An diesen Gepflogenheiten hält man auch jetzt fest. Die Gespräche über die Nachfolge für die mit 8.245 Euro im Monat dotierte Stelle laufen längst. Eine gemeinsame KandidatIn ist derzeit allerdings nicht in Sicht, die Fronten gelten als verhärtet. Als Favorit des Regierungslagers wird stets ein CDU-naher Abteilungsleiter im Innenministerium genannt. Den würde Innenminister Boris Pistorius (SPD) dem Vernehmen nach liebend gerne wegloben und den Posten mit einem Genossen besetzen. Die CDU allerdings blockt ab: Im Innenministerium sieht man den eigenen Mann gut vertreten.

Das Amt des Datenschutzbeauftragten wurde in Niedersachsen 1993 eingerichtet, zunächst angegliedert und beaufsichtigt vom Innenministerium.

Den Status einer von der Landesregierung völlig unabhängigen obersten Landesbehörde haben Niedersachsens Datenschützer erst seit 2010 - so wie es ein EuGH-Urteil damals forderte.

Die Behörde mit rund 30 MitarbeiterInnen versteht sich als Anwalt der Bürgerinnen und Bürger in Sachen Datenschutz.

Konkret überwacht sie den Umgang mit personenbezogenen Daten bei Niedersachsens Behörden wie auch bei der Privatwirtschaft.

Bei Datenschutzverstößen versucht die Behörde zu vermitteln. Gelingt dies nicht, kann sie Verstöße offiziell beanstanden.

Zudem hat die CDU längst einen eigenen Kandidaten auserkoren: Holger Spreen, einst Büroleiter von Ex-CDU-Ministerpräsident David McAllister. Der ist seit dem Regierungswechsel zwar nach wie vor in der Staatskanzlei beschäftigt. Unter McAllisters Amtsnachfolger Stephan Weil (SPD) sitzt Spreen dort allerdings in der Arbeitsgruppe Rechtsvereinfachung statt an der Hausspitze. Gerne würde man Spreen, den man als „peniblen Beamten mit korrektem Ruf“ rühmt, wieder „in einer seinen Kenntnissen und Leistungen entsprechenden Funktion sehen“, wie es aus der CDU-Fraktion heißt. Wegen seiner langjährigen Nähe zu McAllister gilt Spreen für die SPD allerdings als indiskutabel.
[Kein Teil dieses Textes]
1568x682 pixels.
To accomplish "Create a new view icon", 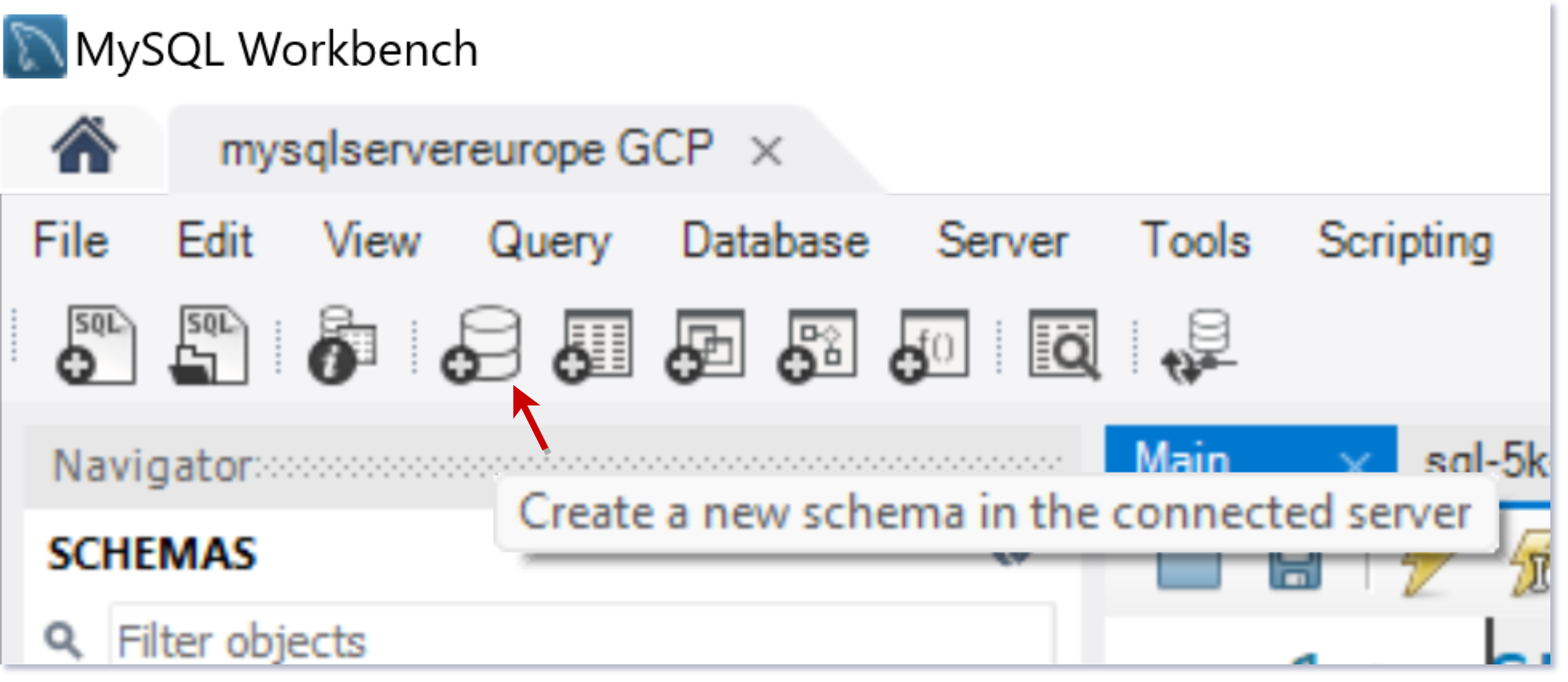I will (x=705, y=345).
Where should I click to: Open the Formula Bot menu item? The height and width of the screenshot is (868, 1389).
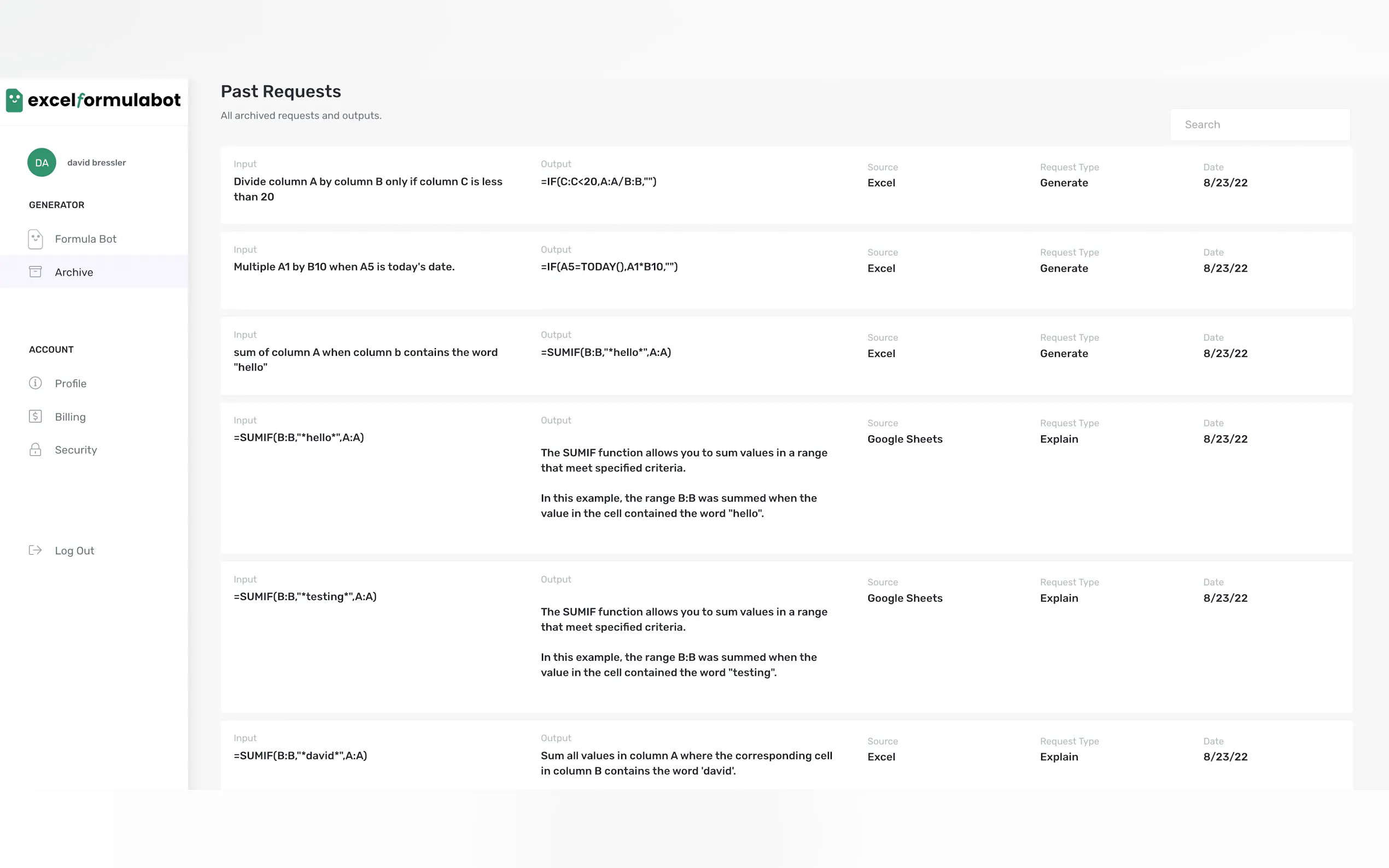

Leicht irritiert verfolgen unterdessen die Landtagsfraktionen von Grünen und FDP den Postenpoker um den obersten Datenschützer. Die Verhandlungen gehen an ihnen weitgehend vorbei – für die nötige Zwei-Drittel-Mehrheit für die Postenvergabe reichen die Stimmen von SPD und CDU auch ohne sie. Man werde dennoch längst nicht jeden akzeptieren, den der große Regierungspartner präsentiert, betont man bei den Grünen. Mit eigenen Personalvorschlägen allerdings mögen sich angesichts der Stimmenverhältnisse derzeit weder Grüne noch FDP vorwagen. Sollten sich die Großen nicht einigen können, stehe man aber mit „Personen bereit, die das Amt von heute auf morgen übernehmen könnten“, heißt es von der FDP.

Zugleich fragt man sich bei FDP wie Grünen, ob eine geeignete DatenschützerIn nicht auch außerhalb des Politik und Verwaltungsapparates zu finden ist. Die Rechtslage ließe das ohne weiteres zu – die „Befähigung zum Richteramt“ ist die einzige formal vorgesehene Qualifikation. In der Staatskanzlei blockt man das allerdings umgehend ab: Aus Sicht der Aufgabenstellung sei es „sicherlich gut, jemand vorzuschlagen, der sich mit dem Inneren der Landesverwaltung auskennt“.